Rajinikanth dans un immobile de «Sivaji»
‘Yen Vazhi, Thani Vazhi’
Et a ainsi commencé les expériences, renforcées des progrès technologiques dans le cinéma – sans Rajini, qui aurait pu faire un Enthousiasmeet l’a suivi avec un Kochadaiiyaan? Il avait le soutien de l’industrie pour pénétrer dans de nouveaux horizons. L’échec gigantesque de Lingaa Ne conduisait la superstar plus frénétique et agitée car il devait désespérément capturer le public désormais insaisissable qui n’a pas tardé à le rejeter comme vieux et obsolète. Merci à Pa Ranjith, Rajinikanth a utilisé sa plate-forme pour exprimer pour les sans voix Kabaliet Kaalaet pourtant, les opposants les ont rejetés comme des tentatives infructueuses. Pendant ce temps, même 2.0tout en battant les records du box-office, ne pouvait pas renforcer son héritage, c’est-à-dire que Rajini a pris un détour qui continue de définir sa carrière – il était enfin prêt à tester les limites de sa superstard.
Au cours des cinq à six dernières années, les films de Rajinikanth ne sont devenus plus graves, un plus sérieux et ancré que l’autre. Karthik Subbaraj Tricherétait lisse et élégant, mais avait étonnamment sous-estimé la romance de Rajini avec Simran; L’histoire a plutôt été ancrée à un horrible arc de vengeance. Même dans Darbarun film largement oubliable, Rajini a joué un flic impitoyable avec une gestion de la colère qui apporte une colère à ceux qui ont tué sa fille. Geôlierson plus violent à ce jour, lui a décapité des hommes et même assassiner son propre fils. Vettaiyanréalisé par TJ Gnanavel, était sans doute le film Rajini le plus sobre depuis longtemps; Un spécialiste de la rencontre enquête sur un complot dans cette prise solennelle contre les fausses rencontres.

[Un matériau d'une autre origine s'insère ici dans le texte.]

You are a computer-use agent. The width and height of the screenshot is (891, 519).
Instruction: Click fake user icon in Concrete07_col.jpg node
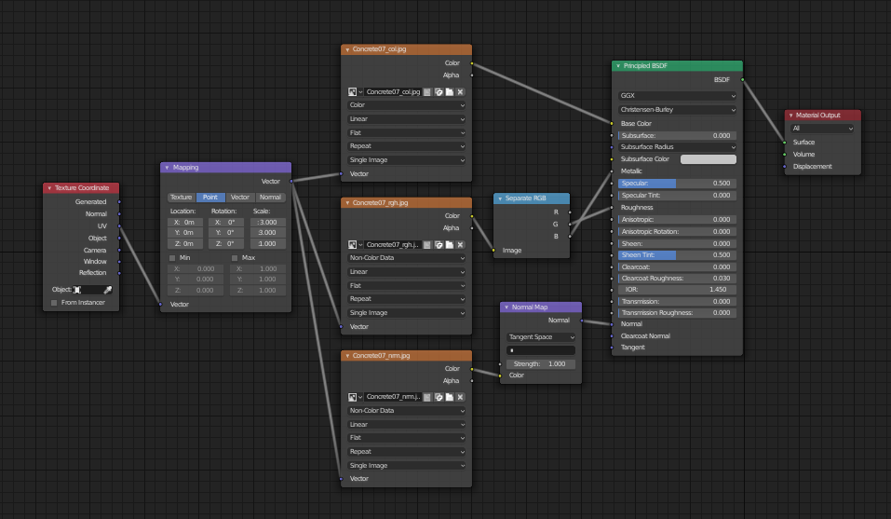427,91
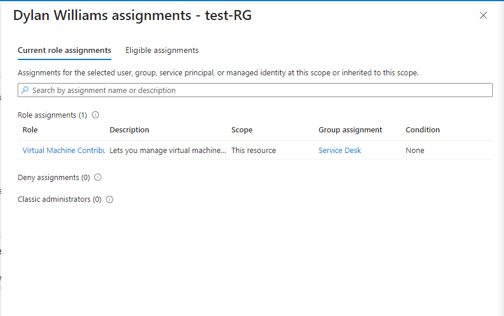Click the search by assignment name field
Viewport: 504px width, 316px height.
[x=259, y=91]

Un immobile de «geôlier» | Crédit photo: Sun Pictures
Et donc c’est un cercle devenu réalité pour l’homme qui a commencé comme un méchant / anti-héros dans des récits sombres. Même un échec comme Annaatthe Réintégrée qu’il ne pouvait plus simplement pénétrer dans les héroïnes, laisser tomber une punchline et valser à travers des scènes d’action en ralenti – le public des jeunes d’aujourd’hui en veut plus de l’homme qui pourrait emballer un écran même avec un film A-certificat. Les films d’action implacables et réalistes sont, après tout, la tendance aujourd’hui pour les grandes stars du tamoul. Ils ont suffisamment de cinéastes et de héros pour faire les films commerciaux masala commerciaux familiaux. Il y a quelques années, vous ne vous attendez pas le Rajinikanth pour décapiter un homme à l’écran. Les forces de l’industrie l’auraient obligé à rester dans la voie familiale. Mais ce n’est pas votre feu de forêt à contenir. Avec du sang éclaboussé sur tout son visage, il vous sourit maintenant avec des yeux mortels pour dire qu’il y a eu un changement de pouvoir. La superstar est maintenant en charge, et Coolie – Son premier film A-certificat en 36 ansréalisé par un cinéaste avec un penchant pour le faux sang et les armes à feu – indiquerait clairement que Rajinikanth est la superstar par excellence qui n’a plus besoin de jouer en toute sécurité pour gagner. Il l’est et il sera la superstar de tous les groupes d’âge, Aarilirundhu Aruvadhu Varai.